<THE FOOLISH FOUR>
Foolish Four Report
by Robert Sheard
LEXINGTON, KY. (June 2, 1998) -- A lot of readers have asked me about whether the Dow High-Yield approaches will ever get too popular to be effective. After all, there are now a number of Unit Investment Trusts set up to track the approach, and Michael O'Higgins's book was a bestseller close to a decade ago.
For a number of reasons, I don't believe popularity will ever do in this approach. We're talking about a core sample from among the largest publicly traded companies, so the combined power of all the Dow High-Yield investors out there is still a pretty small proportion of the trading volume in these Dow behemoths. And given the added factor of different anniversary dates for each investor, the effect on the stocks is diffused even further.
Another question we overlook sometimes is just how well-known this approach is. It's been around forever, it seems. Benjamin Graham was even preaching a version of it decades ago. Since we discuss it daily and teach it as a cornerstone of our area, we assume everyone's heard of it.
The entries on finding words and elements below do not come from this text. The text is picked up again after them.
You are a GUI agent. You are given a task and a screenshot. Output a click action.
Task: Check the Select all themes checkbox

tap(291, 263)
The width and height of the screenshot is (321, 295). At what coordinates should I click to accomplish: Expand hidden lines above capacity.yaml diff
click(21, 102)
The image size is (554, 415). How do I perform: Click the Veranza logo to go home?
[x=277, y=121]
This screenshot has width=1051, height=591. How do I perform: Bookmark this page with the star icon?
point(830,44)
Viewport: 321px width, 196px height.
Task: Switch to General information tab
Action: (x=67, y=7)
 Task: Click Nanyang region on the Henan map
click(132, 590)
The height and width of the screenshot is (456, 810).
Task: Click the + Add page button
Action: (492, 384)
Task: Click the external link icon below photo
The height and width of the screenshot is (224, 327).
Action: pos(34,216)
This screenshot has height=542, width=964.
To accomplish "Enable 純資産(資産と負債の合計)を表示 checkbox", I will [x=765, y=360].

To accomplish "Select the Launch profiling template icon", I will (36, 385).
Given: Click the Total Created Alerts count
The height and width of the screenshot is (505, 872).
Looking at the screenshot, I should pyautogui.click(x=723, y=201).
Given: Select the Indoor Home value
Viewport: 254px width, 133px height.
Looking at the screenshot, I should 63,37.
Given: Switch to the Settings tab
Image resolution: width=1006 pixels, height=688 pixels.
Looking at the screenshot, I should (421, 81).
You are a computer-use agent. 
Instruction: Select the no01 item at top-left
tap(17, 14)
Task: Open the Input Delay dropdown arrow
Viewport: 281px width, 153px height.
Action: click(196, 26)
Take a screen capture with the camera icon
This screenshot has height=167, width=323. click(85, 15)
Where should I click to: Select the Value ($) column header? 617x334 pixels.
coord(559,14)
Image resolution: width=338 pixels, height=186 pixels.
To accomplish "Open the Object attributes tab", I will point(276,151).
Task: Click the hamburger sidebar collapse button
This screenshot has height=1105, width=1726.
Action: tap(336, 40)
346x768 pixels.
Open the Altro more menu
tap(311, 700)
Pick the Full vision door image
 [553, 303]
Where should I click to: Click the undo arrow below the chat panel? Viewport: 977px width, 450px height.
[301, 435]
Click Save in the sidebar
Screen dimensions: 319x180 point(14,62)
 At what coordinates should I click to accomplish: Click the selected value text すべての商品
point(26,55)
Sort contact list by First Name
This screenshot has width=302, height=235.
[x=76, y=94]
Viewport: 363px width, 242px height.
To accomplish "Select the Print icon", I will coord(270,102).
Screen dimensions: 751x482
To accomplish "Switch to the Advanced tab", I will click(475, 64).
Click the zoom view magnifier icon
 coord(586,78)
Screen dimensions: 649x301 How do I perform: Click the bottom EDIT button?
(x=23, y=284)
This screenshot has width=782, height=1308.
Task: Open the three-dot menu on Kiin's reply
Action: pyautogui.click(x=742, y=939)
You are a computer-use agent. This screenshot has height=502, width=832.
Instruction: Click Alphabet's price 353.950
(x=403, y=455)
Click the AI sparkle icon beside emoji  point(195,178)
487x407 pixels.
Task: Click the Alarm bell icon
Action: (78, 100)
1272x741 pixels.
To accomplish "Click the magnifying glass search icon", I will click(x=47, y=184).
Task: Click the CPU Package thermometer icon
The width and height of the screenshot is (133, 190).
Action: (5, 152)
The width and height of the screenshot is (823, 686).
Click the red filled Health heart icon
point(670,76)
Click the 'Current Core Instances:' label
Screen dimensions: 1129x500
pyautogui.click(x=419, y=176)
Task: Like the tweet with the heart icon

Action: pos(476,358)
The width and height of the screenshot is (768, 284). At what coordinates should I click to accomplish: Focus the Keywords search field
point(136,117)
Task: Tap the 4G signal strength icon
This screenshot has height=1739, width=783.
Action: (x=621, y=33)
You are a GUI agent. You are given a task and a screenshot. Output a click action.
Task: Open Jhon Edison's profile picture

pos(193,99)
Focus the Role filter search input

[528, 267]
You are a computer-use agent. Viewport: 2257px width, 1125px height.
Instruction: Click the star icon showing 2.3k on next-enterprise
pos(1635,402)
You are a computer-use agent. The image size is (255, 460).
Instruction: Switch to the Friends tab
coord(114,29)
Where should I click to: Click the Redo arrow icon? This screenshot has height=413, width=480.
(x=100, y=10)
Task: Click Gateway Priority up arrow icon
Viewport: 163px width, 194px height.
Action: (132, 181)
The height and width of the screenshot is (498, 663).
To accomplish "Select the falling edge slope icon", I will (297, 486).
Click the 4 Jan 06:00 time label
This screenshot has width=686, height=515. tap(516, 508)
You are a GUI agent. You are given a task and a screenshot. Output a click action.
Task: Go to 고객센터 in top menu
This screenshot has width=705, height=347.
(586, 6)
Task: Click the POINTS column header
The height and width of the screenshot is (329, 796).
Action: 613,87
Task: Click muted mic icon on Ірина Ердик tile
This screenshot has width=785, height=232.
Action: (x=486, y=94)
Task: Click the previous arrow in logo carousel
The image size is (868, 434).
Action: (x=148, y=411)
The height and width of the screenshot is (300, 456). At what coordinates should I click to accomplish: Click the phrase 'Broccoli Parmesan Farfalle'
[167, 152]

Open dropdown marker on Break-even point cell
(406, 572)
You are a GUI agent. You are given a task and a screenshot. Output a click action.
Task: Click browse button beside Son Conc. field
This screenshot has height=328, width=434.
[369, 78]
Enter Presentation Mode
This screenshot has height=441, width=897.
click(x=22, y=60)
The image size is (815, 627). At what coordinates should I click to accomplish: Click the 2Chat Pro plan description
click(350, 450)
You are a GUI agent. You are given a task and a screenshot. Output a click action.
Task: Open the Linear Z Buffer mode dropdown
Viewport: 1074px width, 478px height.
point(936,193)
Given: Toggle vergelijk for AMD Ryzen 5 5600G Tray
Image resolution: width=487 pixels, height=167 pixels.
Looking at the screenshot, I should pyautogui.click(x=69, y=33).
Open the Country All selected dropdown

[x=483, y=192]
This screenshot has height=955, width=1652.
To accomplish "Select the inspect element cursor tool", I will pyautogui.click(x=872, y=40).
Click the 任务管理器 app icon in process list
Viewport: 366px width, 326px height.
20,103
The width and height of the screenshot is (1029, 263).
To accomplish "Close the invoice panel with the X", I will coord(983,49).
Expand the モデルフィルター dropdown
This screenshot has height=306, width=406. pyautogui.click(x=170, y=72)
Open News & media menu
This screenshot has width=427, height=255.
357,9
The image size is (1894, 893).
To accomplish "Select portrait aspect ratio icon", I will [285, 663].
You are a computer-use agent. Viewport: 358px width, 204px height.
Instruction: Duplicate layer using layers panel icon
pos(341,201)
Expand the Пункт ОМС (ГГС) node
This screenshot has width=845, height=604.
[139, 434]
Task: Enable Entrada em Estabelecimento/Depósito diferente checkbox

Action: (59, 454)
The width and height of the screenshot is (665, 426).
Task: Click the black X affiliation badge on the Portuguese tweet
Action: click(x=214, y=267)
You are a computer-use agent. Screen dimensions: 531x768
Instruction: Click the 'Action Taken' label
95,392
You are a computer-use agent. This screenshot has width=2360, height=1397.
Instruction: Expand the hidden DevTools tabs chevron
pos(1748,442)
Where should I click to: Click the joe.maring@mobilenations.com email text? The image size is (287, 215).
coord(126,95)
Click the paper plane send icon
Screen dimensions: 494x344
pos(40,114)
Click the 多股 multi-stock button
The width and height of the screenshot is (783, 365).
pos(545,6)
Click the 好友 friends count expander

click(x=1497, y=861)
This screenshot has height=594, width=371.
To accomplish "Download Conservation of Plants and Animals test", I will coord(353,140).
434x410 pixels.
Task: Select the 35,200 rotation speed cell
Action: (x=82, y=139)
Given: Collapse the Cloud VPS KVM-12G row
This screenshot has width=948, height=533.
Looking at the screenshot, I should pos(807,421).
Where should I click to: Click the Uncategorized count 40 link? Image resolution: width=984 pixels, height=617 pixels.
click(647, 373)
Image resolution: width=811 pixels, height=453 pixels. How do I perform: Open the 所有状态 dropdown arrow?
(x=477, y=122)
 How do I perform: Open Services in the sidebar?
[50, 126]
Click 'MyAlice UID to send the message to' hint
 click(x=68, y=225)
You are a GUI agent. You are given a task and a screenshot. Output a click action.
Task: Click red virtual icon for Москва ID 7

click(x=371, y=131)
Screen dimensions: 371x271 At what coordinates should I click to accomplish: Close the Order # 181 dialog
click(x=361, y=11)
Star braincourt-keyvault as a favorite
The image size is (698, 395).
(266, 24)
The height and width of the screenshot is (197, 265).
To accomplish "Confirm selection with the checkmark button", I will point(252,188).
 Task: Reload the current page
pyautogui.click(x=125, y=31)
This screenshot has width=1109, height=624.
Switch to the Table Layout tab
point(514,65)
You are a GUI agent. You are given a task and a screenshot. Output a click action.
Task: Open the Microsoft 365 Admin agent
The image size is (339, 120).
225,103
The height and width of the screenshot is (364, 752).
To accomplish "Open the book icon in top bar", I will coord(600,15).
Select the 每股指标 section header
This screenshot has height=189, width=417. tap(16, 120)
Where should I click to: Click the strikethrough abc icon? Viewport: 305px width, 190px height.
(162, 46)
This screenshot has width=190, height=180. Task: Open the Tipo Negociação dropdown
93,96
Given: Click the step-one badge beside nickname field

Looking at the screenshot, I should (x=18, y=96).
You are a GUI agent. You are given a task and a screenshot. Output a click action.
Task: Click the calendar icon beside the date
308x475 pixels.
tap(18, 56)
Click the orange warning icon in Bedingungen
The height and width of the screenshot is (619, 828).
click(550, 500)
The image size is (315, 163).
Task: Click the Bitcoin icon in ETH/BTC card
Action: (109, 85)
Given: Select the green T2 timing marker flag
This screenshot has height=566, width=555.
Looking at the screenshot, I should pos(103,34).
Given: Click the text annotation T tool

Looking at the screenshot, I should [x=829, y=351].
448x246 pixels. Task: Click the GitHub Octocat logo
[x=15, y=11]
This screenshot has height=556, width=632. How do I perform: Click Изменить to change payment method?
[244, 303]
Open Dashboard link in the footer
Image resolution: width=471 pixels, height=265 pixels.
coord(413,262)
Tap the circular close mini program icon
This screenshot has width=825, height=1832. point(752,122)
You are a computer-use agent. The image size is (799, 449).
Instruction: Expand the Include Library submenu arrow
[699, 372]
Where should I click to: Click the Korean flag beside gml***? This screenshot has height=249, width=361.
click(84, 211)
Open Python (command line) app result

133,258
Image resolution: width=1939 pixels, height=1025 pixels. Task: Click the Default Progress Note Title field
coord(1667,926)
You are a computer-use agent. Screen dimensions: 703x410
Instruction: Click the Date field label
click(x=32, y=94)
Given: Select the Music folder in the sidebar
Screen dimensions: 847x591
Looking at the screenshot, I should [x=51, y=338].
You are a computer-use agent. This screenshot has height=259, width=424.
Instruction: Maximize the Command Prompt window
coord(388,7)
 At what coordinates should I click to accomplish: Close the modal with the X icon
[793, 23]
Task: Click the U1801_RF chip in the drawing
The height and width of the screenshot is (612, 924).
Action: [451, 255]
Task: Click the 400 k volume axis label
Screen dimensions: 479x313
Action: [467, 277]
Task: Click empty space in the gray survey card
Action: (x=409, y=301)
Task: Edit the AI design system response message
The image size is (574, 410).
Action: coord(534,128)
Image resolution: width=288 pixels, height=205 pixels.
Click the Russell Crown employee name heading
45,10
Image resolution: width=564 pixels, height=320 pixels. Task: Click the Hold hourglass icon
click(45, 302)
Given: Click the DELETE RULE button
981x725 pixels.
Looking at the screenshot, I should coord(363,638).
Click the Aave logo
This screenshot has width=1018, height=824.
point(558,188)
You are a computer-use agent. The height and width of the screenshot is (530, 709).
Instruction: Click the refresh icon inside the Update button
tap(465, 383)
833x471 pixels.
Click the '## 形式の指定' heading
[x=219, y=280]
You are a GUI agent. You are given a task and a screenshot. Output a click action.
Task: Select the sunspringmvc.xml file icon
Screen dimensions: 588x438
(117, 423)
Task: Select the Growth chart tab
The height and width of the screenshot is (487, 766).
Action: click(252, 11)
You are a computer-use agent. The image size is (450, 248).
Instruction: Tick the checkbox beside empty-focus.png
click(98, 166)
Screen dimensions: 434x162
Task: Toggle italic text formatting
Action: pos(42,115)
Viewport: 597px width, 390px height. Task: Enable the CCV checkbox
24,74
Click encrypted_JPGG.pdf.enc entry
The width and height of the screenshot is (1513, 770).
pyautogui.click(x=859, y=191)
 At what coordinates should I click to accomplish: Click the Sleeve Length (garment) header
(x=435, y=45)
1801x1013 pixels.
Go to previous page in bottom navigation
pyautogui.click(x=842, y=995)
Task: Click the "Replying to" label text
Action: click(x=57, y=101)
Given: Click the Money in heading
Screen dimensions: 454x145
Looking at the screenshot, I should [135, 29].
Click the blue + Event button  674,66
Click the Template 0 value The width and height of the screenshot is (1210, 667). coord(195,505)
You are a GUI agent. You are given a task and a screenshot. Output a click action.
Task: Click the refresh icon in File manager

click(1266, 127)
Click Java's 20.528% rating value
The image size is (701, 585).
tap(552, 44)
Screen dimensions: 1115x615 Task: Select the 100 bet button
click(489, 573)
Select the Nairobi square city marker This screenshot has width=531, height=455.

But
Foolish reader Carl Compton attended the Las Vegas MoneyShow and went to a presentation at Bally's by Microsoft's Lewis Levin, called "The Internet and Your Personal Finance." Obviously we're talking about an audience that's interested in investing enough to attend such a program and linked to the internet. And yet, when Mr. Levin discussed the research available online concerning the Dogs of the Dow and asked how many in the audience were familiar with the approach, only one in twenty in the room raised his hand. Maybe it's not quite as universally followed as we tend to believe.
But let's assume everyone did know about the approach and had easy access to use it. Would they? Nope.
The approach is contrarian by nature, meaning it goes against intuitive behavior, and with human nature what it is, most investors simply can't go against the grain again and again and be patient once they've done it. When investors start with this approach, sitting on their hands for a full year (now perhaps a year and a half) is about the hardest thing they have to do. A great number will give up when the first three to six months doesn't bring them immediate gratification.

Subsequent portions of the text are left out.